5.1. Motivating example: discovering relevant mathematical topics#
A common task in network analysis is to identify “central” vertices in a graph. Centrality is a vague concept. It can be defined in many different ways depending on the context and the type of network. Quoting from Wikipedia:
In graph theory and network analysis, indicators of centrality assign numbers or rankings to nodes within a graph corresponding to their network position. Applications include identifying the most influential person(s) in a social network, key infrastructure nodes in the Internet or urban networks, super-spreaders of disease, and brain networks. […] Centrality indices are answers to the question “What characterizes an important vertex?” The answer is given in terms of a real-valued function on the vertices of a graph, where the values produced are expected to provide a ranking which identifies the most important nodes. The word “importance” has a wide number of meanings, leading to many different definitions of centrality.
In an undirected graph, a natural approach is to look at the degree of a vertex as a measure of its importance (also referred to as degree centrality). But it is hardly the only one. One could for instance look at the average distance to all other nodes (its reciprocal is the closeness centrality) or at the number of shortest paths between pairs of vertices going through the vertex (known as betweenness centrality).
What if the graph is directed? Things are somewhat more complicated there. For instance, there is now the in-degree as well as the out-degree.
Let us look at a particular example of practical importance, the World Wide Web (from now on, the Web). In this case, the vertices are webpages and a directed edge from \(u\) to \(v\) indicates a hyperlink from page \(u\) to page \(v\). The Web is much too large to analyze here. Instead, we will consider a tiny (but still interesting!) subset of it, the pages of Wolfram’s MathWorld, a wonderful mathematics resource.
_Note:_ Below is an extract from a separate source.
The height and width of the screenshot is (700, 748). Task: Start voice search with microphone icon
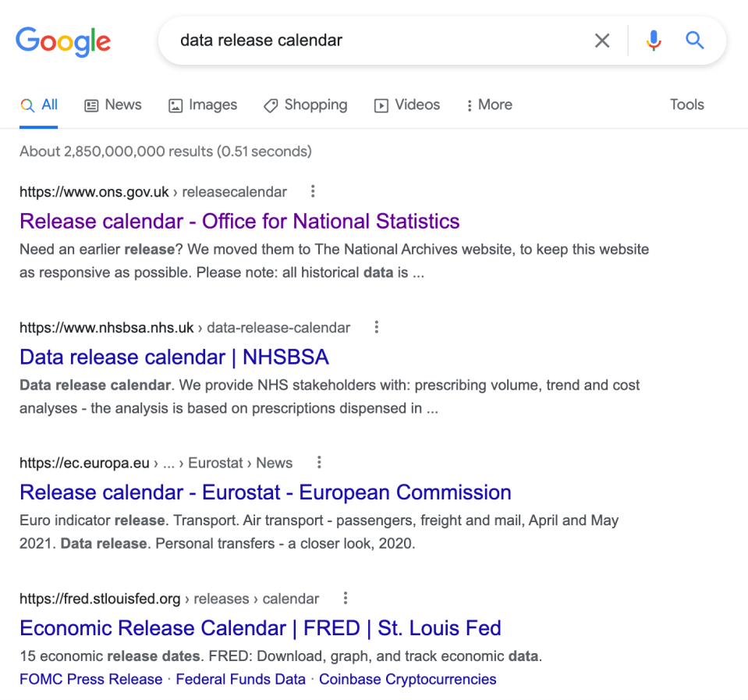coord(654,41)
Each page of MathWorld concerns a particular mathematical concept, e.g., scale-free network. A definition and notable properties are described. Importantly for us, in a section entitled “SEE ALSO”, other related mathematical concepts are listed with a link to their MathWorld page. In the case of scale-free networks, the small world network topic is referenced, among others.
The resulting directed graph is available through the NetSet datasets and can be downloaded here. We load it now. For convenience, we have reformatted it into the files mathworld-adjacency.csv and mathworld-titles.csv, which are available on the GitHub of the book.
df_edges = pd.read_csv('mathworld-adjacency.csv')
df_edges.head()
| from | to | |
|---|---|---|
| 0 | 0 | 2 |
| 1 | 1 | 47 |
| 2 | 1 | 404 |
| 3 | 1 | 2721 |
| 4 | 2 | 0 |
It consists in a list of directed edges. For example, the first one is an edge from vertex 0 to vertex 2. The second one is from 1 to 47 and so on.
There is a total of \(49069\) edges.
df_edges.shape[0]
49069
The second file contains the titles of the pages.
df_titles = pd.read_csv('mathworld-titles.csv')
df_titles.head()
| title | |
|---|---|
| 0 | Alexander's Horned Sphere |
| 1 | Exotic Sphere |
| 2 | Antoine's Horned Sphere |
| 3 | Flat |
| 4 | Poincaré Manifold |
So the first edge above is from Alexander's Horned Sphere to Antoine's Horned Sphere. That is, the latter is listed in the “SEE ALSO” section of the former.
There are \(12362\) topics.
df_titles.shape[0]
12362
We construct the graph by adding the edges one by one. We first convert df_edges into a Numpy array.
edgelist = df_edges[['from','to']].to_numpy()
print(edgelist)
[[ 0 2]
[ 1 47]
[ 1 404]
...
[12361 12306]
[12361 12310]
[12361 12360]]
n = 12362
G = nx.empty_graph(n, create_using=nx.DiGraph)
for i in range(edgelist.shape[0]):
G.add_edge(edgelist[i,0], edgelist[i,1])
Returning to question of centrality, we can now try to measure the importance of different nodes. For instance, the in-degree of Alexander's Horned Sphere is:
G.in_degree(0)
5
while that of Antoine's Horned Sphere is:
G.in_degree(2)
1
suggesting that the former is more central than the latter, at least in the sense that it is referenced more often.
But is that the right measure? Consider the following: Antoine's Horned Sphere receives only one reference, but it is from a seemingly relatively important vertex, Alexander's Horned Sphere. How can one take this into account in quantifying its importance in the network?
We will come back to this question later in this chapter. To hint at things to come, it will turn out that “exploring the graph at random” provides a powerful perspective on centrality.